A 1Ma sedimentary ancient DNA (sedaDNA) record of catchment vegetation changes and the developmental history of tropical Lake Towuti (Sulawesi, Indonesia).

Studying past ecosystems from ancient environmental DNA preserved in lake sediments (sedaDNA) is a rapidly expanding field. This research has mainly involved Holocene sediments from lakes in cool climates, with little known about the suitability of sedaDNA to reconstruct substantially older ecosystems in the warm tropics. Here, we report the successful recovery of chloroplast trnL (UAA) sequences (trnL-P6 loop) from the sedimentary record of Lake Towuti (Sulawesi, Indonesia) to elucidate changes in regional tropical vegetation assemblages during the lake's Late Quaternary paleodepositional history.
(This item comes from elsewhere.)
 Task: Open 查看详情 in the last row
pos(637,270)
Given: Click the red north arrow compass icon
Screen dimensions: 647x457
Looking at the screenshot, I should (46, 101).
After the stringent removal of contaminants and sequence artefacts, taxonomic assignment of the remaining genuine trnL-P6 reads showed that native nitrogen-fixing legumes, C3 grasses, and shallow wetland vegetation (Alocasia) were most strongly associated with more than one-million-year-old (1 Ma) peats and silts (114-98.8 meters composite depth; mcd), which were deposited in a landscape of active river channels, shallow lakes, and peat-swamps. A statistically significant shift towards partly submerged shoreline vegetation that was likely rooted in anoxic muddy soils (i.e., peatland forest trees and wetland C3 grasses and nutrient-demanding aquatic herbs (presumably Oenanthe javanica) occurred at 76 mcd, 200 ka after the transition into a permanent lake. This wetland vegetation was most strongly associated with diatom ooze (46-37 mcd), thought to be deposited during maximum nutrient availability and primary productivity. Herbs, trees and shrubs, and C3 grasses correlated with inorganic parameters, indicating increased drainage of ultramafic sediments and laterite soils from the lake's catchment, particularly at times of inferred drying. Downcore variability in trnL-P6 from tropical forest trees, shady ground cover herbs, and tree orchids most strongly correlated with sediments of a predominantly felsic signature considered to be originating from the catchment of the Loeha River draining into Lake Towuti during wetter climate conditions. However, the co-correlation with dry climate-adapted trees plus C4 grasses suggests that increased precipitation seasonality also contributed to the increased drainage of felsic Loeha River sediments. This multiproxy approach shows that despite elevated in-situ temperatures, tropical lake sediments can provide long-term records of ancient environmental DNA for reconstructing ecosystems.